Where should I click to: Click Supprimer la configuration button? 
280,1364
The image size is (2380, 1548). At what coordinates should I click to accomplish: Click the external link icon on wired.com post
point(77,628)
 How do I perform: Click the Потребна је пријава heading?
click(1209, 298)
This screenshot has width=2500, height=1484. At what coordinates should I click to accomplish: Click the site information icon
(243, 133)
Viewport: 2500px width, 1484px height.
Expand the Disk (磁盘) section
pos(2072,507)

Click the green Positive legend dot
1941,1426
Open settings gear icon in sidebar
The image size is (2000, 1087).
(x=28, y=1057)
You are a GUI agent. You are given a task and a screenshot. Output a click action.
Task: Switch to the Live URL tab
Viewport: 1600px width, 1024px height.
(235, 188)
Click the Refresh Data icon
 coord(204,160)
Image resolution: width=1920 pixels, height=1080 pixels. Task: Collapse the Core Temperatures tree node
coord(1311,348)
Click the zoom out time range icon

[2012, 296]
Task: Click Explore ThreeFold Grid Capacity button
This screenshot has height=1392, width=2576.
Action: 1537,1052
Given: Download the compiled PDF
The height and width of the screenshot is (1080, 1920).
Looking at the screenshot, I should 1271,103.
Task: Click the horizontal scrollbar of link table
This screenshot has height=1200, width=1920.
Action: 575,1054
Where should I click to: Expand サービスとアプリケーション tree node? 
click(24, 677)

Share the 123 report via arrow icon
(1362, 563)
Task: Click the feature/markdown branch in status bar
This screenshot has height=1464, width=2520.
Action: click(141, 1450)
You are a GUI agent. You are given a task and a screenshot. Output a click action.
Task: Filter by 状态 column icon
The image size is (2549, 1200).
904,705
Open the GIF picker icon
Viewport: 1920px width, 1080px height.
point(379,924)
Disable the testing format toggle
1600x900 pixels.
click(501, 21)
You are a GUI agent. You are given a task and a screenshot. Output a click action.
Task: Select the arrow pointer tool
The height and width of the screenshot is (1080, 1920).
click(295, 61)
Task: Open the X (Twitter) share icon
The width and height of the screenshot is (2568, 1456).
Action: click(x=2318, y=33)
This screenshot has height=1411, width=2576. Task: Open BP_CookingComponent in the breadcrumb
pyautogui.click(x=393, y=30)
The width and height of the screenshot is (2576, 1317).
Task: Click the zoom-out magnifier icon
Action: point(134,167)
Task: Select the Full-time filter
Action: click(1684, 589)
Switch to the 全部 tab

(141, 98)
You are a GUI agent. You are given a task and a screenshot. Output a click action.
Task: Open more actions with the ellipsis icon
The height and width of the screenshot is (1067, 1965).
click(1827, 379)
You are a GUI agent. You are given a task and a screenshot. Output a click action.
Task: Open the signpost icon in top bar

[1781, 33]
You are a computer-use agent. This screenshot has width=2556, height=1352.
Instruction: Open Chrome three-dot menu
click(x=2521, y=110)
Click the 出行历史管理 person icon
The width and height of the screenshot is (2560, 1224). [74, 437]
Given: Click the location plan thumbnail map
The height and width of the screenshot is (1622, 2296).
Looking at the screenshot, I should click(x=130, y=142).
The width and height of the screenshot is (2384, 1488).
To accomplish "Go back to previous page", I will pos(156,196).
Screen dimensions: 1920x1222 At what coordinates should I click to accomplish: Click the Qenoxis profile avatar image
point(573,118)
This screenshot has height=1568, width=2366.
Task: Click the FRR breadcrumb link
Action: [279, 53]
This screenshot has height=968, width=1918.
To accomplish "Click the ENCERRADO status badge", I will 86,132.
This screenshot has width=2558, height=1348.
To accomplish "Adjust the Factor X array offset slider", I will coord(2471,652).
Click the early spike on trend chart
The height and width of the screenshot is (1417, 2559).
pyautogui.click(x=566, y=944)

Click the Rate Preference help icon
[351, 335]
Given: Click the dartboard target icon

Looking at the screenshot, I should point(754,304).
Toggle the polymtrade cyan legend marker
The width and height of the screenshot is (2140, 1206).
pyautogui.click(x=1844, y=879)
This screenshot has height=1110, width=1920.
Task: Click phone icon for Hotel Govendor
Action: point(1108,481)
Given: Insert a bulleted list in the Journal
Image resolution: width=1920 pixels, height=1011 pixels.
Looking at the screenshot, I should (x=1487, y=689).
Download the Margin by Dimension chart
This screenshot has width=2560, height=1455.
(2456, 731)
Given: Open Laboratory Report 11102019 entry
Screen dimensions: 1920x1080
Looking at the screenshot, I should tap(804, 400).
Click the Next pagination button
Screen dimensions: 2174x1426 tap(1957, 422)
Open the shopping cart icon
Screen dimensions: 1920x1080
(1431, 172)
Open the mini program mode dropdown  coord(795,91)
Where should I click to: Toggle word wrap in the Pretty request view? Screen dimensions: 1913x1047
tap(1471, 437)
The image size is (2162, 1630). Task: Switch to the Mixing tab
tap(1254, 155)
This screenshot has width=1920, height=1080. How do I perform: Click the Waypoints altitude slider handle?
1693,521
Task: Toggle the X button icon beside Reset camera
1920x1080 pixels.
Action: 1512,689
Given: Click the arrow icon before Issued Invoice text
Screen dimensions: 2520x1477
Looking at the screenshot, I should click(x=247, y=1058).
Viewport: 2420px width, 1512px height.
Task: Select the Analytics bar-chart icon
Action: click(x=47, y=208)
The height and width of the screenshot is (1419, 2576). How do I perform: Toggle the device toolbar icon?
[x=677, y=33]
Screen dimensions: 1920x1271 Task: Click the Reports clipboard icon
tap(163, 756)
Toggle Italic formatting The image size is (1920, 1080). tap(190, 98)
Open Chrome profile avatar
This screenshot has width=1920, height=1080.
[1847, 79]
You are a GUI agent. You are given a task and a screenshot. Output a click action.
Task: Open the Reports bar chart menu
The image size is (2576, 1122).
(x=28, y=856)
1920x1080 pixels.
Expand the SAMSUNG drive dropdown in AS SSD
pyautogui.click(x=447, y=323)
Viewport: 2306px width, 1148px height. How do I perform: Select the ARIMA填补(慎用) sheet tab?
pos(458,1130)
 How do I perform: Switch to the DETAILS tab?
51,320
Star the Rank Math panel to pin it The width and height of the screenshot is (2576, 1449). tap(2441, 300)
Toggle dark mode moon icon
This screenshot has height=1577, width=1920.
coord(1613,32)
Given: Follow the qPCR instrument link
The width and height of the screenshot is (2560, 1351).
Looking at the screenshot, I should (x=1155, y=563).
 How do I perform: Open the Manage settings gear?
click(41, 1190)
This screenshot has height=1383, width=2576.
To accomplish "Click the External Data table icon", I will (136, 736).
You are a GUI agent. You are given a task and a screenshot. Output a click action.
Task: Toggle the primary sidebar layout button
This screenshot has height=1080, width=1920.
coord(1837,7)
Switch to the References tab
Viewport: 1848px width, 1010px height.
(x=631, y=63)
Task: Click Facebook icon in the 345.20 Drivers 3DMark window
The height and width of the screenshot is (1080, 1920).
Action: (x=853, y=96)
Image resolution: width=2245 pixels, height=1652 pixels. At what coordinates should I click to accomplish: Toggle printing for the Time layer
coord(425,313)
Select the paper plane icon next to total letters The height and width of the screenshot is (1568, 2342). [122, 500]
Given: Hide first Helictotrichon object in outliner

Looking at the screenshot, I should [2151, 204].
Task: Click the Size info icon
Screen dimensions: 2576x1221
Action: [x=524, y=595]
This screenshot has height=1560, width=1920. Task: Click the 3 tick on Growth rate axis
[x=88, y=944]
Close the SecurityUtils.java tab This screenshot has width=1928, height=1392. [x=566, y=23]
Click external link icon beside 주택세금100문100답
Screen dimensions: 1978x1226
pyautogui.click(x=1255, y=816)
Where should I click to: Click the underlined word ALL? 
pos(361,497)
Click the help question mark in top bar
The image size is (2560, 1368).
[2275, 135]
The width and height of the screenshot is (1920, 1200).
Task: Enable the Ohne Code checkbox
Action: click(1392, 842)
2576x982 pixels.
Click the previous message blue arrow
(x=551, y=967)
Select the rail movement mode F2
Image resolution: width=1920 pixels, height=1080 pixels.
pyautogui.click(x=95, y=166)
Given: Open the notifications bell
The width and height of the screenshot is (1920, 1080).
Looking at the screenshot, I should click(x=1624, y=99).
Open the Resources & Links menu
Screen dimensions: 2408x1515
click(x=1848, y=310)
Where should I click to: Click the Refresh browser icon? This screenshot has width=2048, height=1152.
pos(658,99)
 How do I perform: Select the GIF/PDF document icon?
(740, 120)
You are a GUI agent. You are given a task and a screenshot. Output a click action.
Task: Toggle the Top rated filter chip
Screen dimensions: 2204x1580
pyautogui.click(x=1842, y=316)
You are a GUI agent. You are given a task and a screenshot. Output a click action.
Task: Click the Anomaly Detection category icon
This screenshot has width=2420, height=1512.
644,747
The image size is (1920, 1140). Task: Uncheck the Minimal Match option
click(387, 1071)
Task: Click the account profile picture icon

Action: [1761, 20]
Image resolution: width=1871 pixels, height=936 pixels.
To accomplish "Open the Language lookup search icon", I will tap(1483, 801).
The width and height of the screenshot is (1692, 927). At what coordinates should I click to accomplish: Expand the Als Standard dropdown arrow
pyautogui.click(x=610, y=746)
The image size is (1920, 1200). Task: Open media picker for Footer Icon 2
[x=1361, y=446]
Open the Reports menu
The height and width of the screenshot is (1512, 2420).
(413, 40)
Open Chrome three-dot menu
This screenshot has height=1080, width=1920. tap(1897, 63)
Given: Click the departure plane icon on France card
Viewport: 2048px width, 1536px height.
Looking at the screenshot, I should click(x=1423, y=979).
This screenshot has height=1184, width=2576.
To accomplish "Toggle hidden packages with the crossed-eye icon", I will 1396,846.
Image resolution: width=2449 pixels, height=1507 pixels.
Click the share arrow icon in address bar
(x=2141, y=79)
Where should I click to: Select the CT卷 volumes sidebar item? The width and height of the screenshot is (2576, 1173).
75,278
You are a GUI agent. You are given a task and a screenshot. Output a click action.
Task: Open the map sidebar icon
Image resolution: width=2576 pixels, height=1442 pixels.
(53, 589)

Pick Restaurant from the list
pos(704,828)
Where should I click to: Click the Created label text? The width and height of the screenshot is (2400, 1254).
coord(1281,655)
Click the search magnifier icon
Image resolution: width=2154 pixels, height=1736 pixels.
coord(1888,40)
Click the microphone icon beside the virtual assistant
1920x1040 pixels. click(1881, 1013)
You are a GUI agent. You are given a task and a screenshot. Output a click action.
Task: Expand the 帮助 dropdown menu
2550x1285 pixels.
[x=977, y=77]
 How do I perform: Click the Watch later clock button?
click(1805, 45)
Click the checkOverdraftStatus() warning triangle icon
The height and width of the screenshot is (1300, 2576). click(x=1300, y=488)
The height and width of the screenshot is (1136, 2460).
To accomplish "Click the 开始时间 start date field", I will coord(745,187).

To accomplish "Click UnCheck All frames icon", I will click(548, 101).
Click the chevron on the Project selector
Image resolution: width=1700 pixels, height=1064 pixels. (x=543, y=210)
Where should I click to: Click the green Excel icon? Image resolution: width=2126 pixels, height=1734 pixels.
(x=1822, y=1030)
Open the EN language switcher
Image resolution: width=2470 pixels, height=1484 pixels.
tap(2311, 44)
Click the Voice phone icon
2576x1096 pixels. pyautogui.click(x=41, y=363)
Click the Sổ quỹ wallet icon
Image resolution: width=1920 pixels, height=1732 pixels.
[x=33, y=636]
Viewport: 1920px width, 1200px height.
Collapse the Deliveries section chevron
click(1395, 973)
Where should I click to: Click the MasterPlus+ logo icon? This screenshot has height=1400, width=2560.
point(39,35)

####################

**Exercise instructions**
From the entries, copy out each line containing the word "plane".

**The completed task**
Select the paper plane icon next to total letters The height and width of the screenshot is (1568, 2342). [122, 500]
Given: Click the departure plane icon on France card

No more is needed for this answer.